Par son comportement, sa vision des choses, sont honnêteté impartiale, son vocabulaire soigné, son ressenti; JP Pernaut me rappelait immanquablement un autre « grand » de la TV: Léon Zitrone. Allez, Jean Pierre, tu vas le retrouver là haut!
Une belle personne, un Français authentique, il nous manque.
Condoléances à sa famille.
Paix à son ame.
je ne vois que Philippe Gougler, dans un tout autre registre, pour égaler sa bienveillance
J’espère que ce brave JP Pernaut n’est pas mort des suites des nombreux avc qu il a eu dernièrement après sa 3e dose , on ne le saura probablement pas
Oh que c’est bien écrit tout cela !
Un bel hommage bien mérité par ce journaliste d’exception qui a su s’ancrer dans le coeur et le quotidien des auditeurs et téléspectateurs . Je ressens déjà un grand vide…

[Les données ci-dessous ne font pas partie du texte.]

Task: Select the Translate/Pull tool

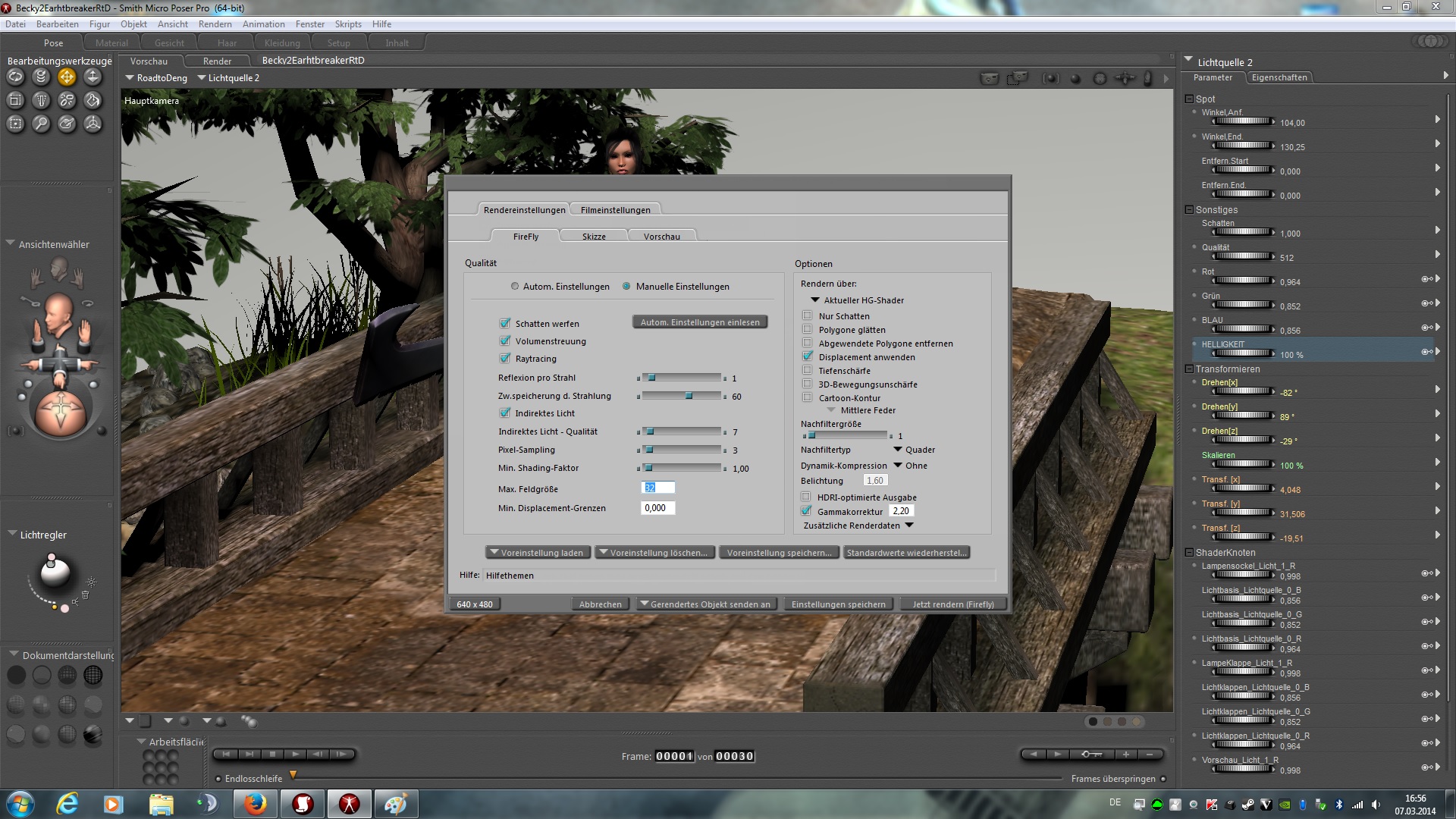Action: point(67,77)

Merci pour tout Jean-Pierre.
Merci Madame Cluzel de ce bel hommage à un mec bien tout simplement.
Je regardais le journal de 13 h dès que j’en avais l’occasion, j’aimais beaucoup sa présentation et parfois aussi ses « coups de gueule » pleins de bon sens , qu’il repose en paix soutient à ses proches.

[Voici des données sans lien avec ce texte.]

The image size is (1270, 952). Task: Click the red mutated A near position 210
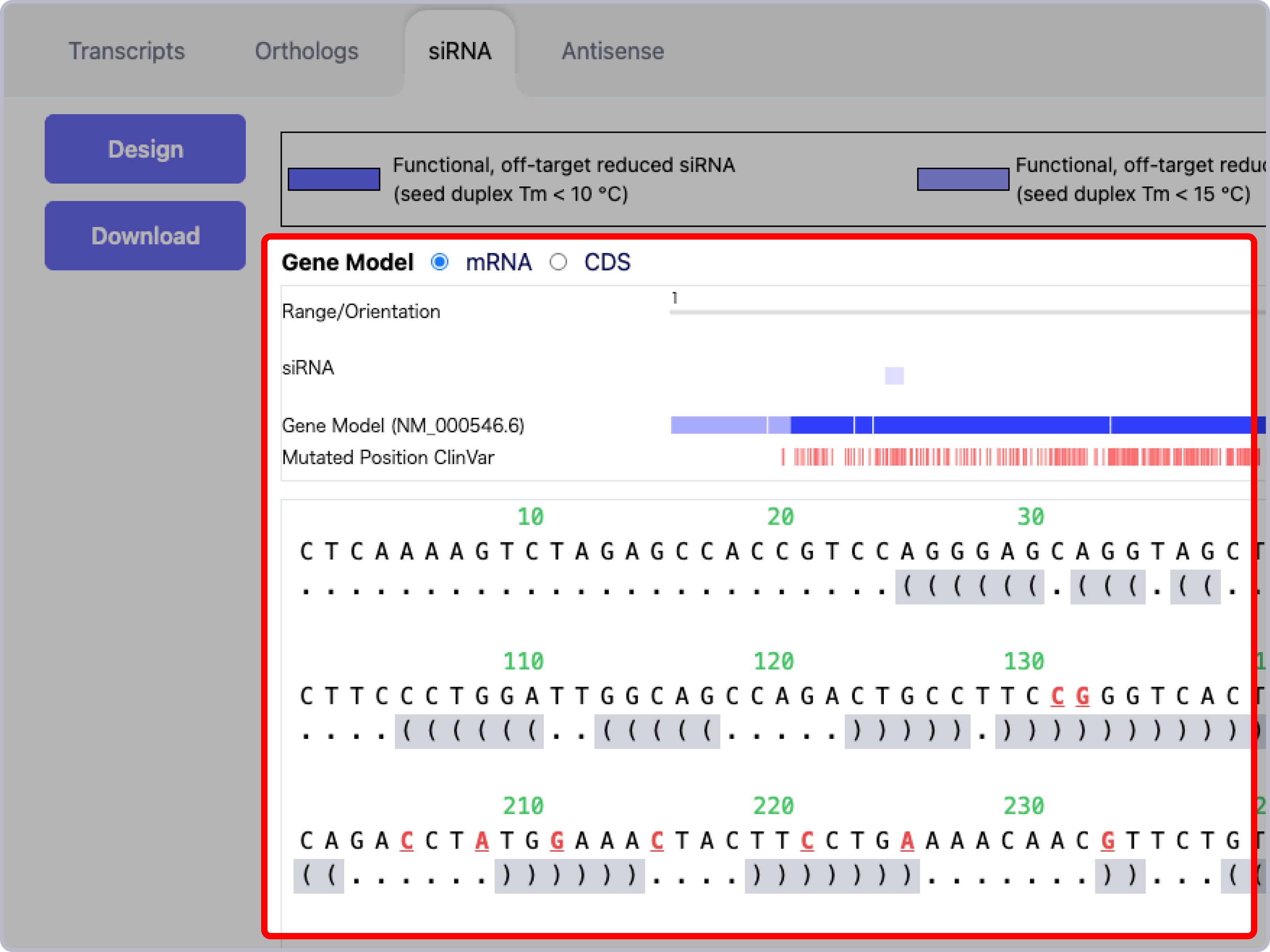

Merci, Gabrielle, pour ce bel hommage à un immense journaliste, viscéralement attaché à la France profonde et à la vérité. Le titre de votre hommage est parfait.
Permettez-moi de formuler un vœu double : que JPP TV et le « plus beau marché de France » lui survivent.
Que Monsieur Pernaut repose en paix. On se souviendra de sa façon d’être journaliste, amoureux de la France réelle. Toujours professionnel, toujours digne, toujours authentique. Pour cela, il était méprisé et moqué par la volaille bobo parisienne, gauchisante et bornée, ce qui le rendait encore plus sympathique et attirant à mes yeux.
Merci Gabrielle
Pourquoi les bons et les loyaux partent-ils si vite alors que nous aurions tant besoin d’eux.
sincère respect à ce brillant journaliste qui n’a jamais dévié d’une virgule dans son métier
Beaucoup d’autres devraient s’inspirer de son exemplarité..
Le type de journaliste en voie de disparition !!Hélas !!
La France rurale à laquelle j’appartiens vous remercie de tout ce que vous avez fait pour elle et pleure votre départ, cher, très cher Jean-Pierre Pernaut.
Merci Madame Cluzel pour ce bel hommage, que vous rendez à Jean-Pierre Pernaut ,grand journaliste ,qui va nous manquer ,dans le paysage audiovisuel actuel qui est surtout occupé par les propagandistes du progressisme.